Raw listing
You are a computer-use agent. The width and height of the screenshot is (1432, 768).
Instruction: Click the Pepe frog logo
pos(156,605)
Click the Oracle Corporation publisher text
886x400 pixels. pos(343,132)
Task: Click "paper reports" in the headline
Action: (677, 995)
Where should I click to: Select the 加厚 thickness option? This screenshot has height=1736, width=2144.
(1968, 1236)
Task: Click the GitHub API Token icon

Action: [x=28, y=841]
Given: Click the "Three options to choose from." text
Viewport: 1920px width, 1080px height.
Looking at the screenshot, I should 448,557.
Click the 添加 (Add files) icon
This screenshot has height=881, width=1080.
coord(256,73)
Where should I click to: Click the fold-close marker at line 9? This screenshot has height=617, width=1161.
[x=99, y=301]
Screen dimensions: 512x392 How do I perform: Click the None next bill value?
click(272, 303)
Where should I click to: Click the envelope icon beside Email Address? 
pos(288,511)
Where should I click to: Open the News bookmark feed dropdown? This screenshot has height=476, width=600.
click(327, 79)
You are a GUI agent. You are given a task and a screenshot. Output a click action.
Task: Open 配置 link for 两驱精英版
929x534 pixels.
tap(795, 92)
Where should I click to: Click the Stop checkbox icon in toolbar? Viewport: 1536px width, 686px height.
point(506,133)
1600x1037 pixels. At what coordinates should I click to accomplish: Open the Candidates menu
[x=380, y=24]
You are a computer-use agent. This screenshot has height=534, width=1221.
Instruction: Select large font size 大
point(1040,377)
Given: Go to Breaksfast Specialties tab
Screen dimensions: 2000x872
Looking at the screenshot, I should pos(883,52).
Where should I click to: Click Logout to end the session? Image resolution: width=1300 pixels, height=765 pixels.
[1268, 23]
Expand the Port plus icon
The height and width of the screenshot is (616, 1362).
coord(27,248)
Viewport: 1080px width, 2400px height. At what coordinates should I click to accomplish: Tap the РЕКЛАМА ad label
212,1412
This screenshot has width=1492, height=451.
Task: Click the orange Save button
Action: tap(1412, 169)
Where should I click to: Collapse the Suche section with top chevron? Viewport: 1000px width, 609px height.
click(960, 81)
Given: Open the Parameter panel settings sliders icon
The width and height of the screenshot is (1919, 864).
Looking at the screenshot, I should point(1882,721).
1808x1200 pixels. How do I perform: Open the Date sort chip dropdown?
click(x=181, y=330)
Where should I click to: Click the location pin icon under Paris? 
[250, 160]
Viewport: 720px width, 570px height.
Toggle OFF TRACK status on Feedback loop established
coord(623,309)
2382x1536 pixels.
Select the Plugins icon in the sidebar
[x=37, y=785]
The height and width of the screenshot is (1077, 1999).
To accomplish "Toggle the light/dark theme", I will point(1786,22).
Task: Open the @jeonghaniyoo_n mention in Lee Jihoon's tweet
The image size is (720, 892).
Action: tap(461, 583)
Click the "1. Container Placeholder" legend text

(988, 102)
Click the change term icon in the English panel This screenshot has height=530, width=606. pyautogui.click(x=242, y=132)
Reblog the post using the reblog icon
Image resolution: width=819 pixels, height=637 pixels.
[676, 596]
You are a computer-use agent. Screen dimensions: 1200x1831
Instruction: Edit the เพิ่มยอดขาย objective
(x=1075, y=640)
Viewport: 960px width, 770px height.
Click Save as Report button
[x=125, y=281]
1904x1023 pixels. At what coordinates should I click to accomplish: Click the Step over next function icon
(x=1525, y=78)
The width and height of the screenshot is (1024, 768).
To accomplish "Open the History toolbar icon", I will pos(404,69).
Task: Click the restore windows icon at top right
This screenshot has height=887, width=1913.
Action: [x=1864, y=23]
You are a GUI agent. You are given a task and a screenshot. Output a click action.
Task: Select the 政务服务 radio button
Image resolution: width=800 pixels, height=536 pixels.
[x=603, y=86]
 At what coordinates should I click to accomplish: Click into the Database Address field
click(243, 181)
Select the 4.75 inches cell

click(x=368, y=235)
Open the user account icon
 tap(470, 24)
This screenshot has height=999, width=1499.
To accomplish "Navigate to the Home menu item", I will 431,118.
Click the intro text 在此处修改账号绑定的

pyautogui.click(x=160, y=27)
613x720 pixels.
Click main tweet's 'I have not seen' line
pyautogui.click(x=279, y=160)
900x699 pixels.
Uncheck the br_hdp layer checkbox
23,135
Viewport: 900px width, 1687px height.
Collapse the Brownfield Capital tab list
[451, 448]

_TASK TO COMPLETE_
Quote the listing above word for word, beginning at the line that contains "2382x1536 pixels." and ending after the line that contains "(x=1075, y=640)".

_TASK ANSWER_
2382x1536 pixels.
Select the Plugins icon in the sidebar
[x=37, y=785]
The height and width of the screenshot is (1077, 1999).
To accomplish "Toggle the light/dark theme", I will point(1786,22).
Task: Open the @jeonghaniyoo_n mention in Lee Jihoon's tweet
The image size is (720, 892).
Action: tap(461, 583)
Click the "1. Container Placeholder" legend text

(988, 102)
Click the change term icon in the English panel This screenshot has height=530, width=606. pyautogui.click(x=242, y=132)
Reblog the post using the reblog icon
Image resolution: width=819 pixels, height=637 pixels.
[676, 596]
You are a computer-use agent. Screen dimensions: 1200x1831
Instruction: Edit the เพิ่มยอดขาย objective
(x=1075, y=640)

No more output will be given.